It's at this point in the story where most business owners who suffer a near-complete loss would shut down, jobs would be lost, and a long road through insurance claims and recovery might begin.
But not for Raad.
By the next morning, his own Burbank home had become base of operations for his business of 30 employees.
Raad planted camping tables from his motor home in the room where his dogs usually sleep and armed two of his employees with his kids' laptops.
Adrenaline pulsed through his hillside digs Thursday morning, with about a dozen workers manning the phones, loading and unloading trucks and recreating contact lists and floor plans.
Piles of carpet, tile and wood flooring samples were stacked neatly in one corner. Paperwork and invoices were scattered next to the kitchen sink, on which a sticky-note read, "Do not use."
And on the dining-room table, Raad set up a brand new desktop computer and printer.

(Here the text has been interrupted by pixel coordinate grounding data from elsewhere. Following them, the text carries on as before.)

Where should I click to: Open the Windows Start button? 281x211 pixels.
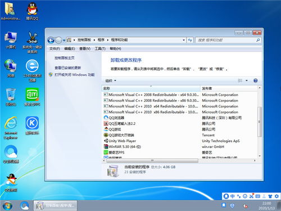(7, 206)
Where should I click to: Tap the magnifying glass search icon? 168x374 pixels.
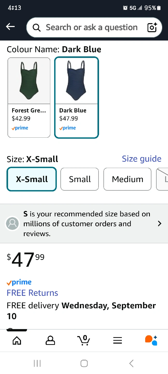(37, 28)
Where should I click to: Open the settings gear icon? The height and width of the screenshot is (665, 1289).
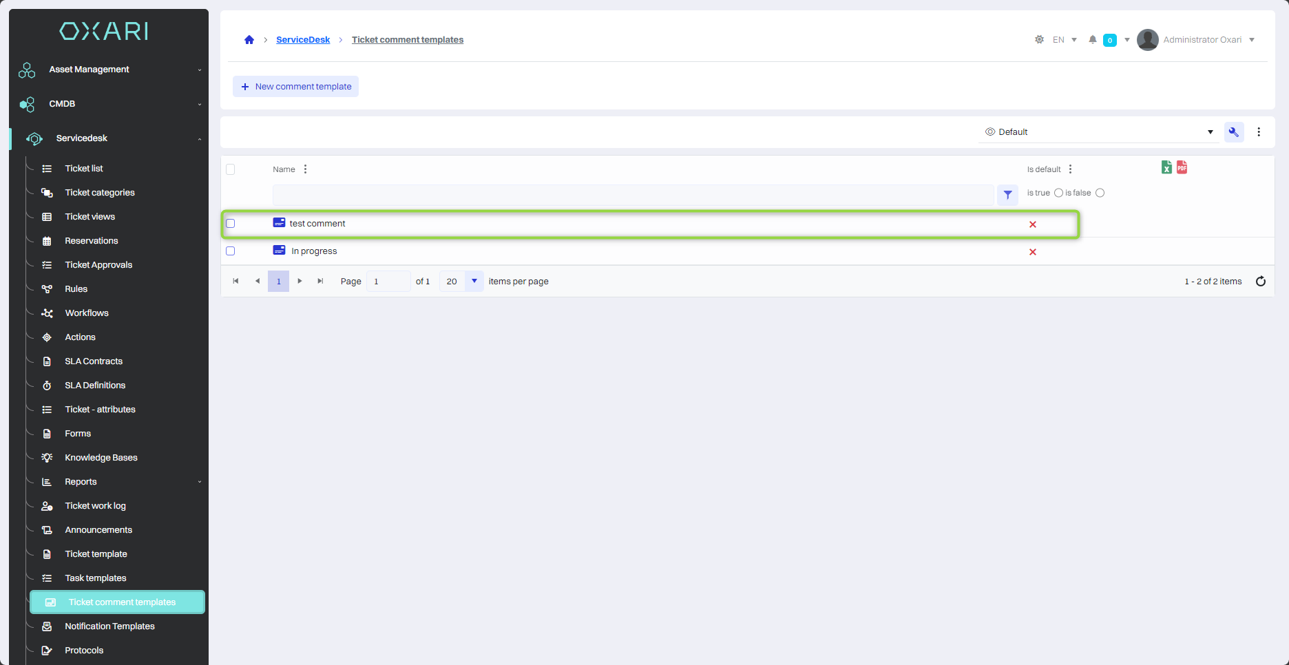click(x=1039, y=40)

"Everything's new," said Beauty-Kiss employee Bridget Melloy. "Rulers, pencils, pens, paper, paperclips, notebooks, binders — we didn't even have pens to write with."
Restocking didn't just include office supplies. Carpets and materials that were lost in the blaze — some of it slated for installation this week — also had to be replaced.
"Anything you can think of, we didn't have," Raad said, while fielding phone calls from clients and vendors. "It's financially really ugly, but what do you do? We have nothing."
Whatever was recovered from the fire — wet, crumpled files and charred binders — was stuffed in plastic bags and stacked next to the family's dog kennels in the backyard.